WHAT THE EXERCISE ASKS — Reproduce each record exactly.

MATERIAL FOR THE TASK —
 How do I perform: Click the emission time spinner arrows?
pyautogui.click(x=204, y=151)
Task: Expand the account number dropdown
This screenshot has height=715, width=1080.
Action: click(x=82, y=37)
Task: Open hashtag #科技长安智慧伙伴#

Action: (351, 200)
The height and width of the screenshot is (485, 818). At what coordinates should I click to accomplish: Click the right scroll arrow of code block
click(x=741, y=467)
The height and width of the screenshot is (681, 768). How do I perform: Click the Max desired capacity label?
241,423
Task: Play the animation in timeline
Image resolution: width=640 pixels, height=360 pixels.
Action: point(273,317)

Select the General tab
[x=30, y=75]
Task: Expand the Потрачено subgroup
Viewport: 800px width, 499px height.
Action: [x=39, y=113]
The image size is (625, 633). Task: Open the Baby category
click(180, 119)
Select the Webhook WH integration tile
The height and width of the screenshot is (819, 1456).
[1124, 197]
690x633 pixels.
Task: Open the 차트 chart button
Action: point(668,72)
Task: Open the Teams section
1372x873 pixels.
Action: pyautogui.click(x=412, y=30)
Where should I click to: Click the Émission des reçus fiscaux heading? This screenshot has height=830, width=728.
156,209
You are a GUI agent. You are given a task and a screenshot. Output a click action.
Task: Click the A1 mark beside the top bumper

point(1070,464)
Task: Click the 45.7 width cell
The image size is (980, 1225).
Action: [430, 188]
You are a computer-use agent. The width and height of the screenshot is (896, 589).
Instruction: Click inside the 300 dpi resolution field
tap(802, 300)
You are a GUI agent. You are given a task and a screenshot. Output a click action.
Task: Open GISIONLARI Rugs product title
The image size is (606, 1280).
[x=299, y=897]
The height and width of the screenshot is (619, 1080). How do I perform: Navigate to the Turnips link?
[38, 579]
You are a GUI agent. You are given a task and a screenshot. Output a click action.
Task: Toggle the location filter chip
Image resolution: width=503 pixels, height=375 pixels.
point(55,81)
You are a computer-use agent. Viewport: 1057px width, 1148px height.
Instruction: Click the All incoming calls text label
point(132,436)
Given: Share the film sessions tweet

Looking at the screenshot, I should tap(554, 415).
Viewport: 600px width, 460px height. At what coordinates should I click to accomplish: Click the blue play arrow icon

ANSWER BELOW —
 How do I perform: Click the emission time spinner arrows?
pyautogui.click(x=204, y=151)
Task: Expand the account number dropdown
This screenshot has height=715, width=1080.
Action: click(x=82, y=37)
Task: Open hashtag #科技长安智慧伙伴#

Action: (351, 200)
The height and width of the screenshot is (485, 818). At what coordinates should I click to accomplish: Click the right scroll arrow of code block
click(x=741, y=467)
The height and width of the screenshot is (681, 768). How do I perform: Click the Max desired capacity label?
241,423
Task: Play the animation in timeline
Image resolution: width=640 pixels, height=360 pixels.
Action: point(273,317)

Select the General tab
[x=30, y=75]
Task: Expand the Потрачено subgroup
Viewport: 800px width, 499px height.
Action: [x=39, y=113]
The image size is (625, 633). Task: Open the Baby category
click(180, 119)
Select the Webhook WH integration tile
The height and width of the screenshot is (819, 1456).
[1124, 197]
690x633 pixels.
Task: Open the 차트 chart button
Action: point(668,72)
Task: Open the Teams section
1372x873 pixels.
Action: pyautogui.click(x=412, y=30)
Where should I click to: Click the Émission des reçus fiscaux heading? This screenshot has height=830, width=728.
156,209
You are a GUI agent. You are given a task and a screenshot. Output a click action.
Task: Click the A1 mark beside the top bumper

point(1070,464)
Task: Click the 45.7 width cell
The image size is (980, 1225).
Action: [430, 188]
You are a computer-use agent. The width and height of the screenshot is (896, 589).
Instruction: Click inside the 300 dpi resolution field
tap(802, 300)
You are a GUI agent. You are given a task and a screenshot. Output a click action.
Task: Open GISIONLARI Rugs product title
The image size is (606, 1280).
[x=299, y=897]
The height and width of the screenshot is (619, 1080). How do I perform: Navigate to the Turnips link?
[38, 579]
You are a GUI agent. You are given a task and a screenshot. Output a click action.
Task: Toggle the location filter chip
Image resolution: width=503 pixels, height=375 pixels.
point(55,81)
You are a computer-use agent. Viewport: 1057px width, 1148px height.
Instruction: Click the All incoming calls text label
point(132,436)
Given: Share the film sessions tweet

Looking at the screenshot, I should tap(554, 415).
Viewport: 600px width, 460px height. At what coordinates should I click to accomplish: Click the blue play arrow icon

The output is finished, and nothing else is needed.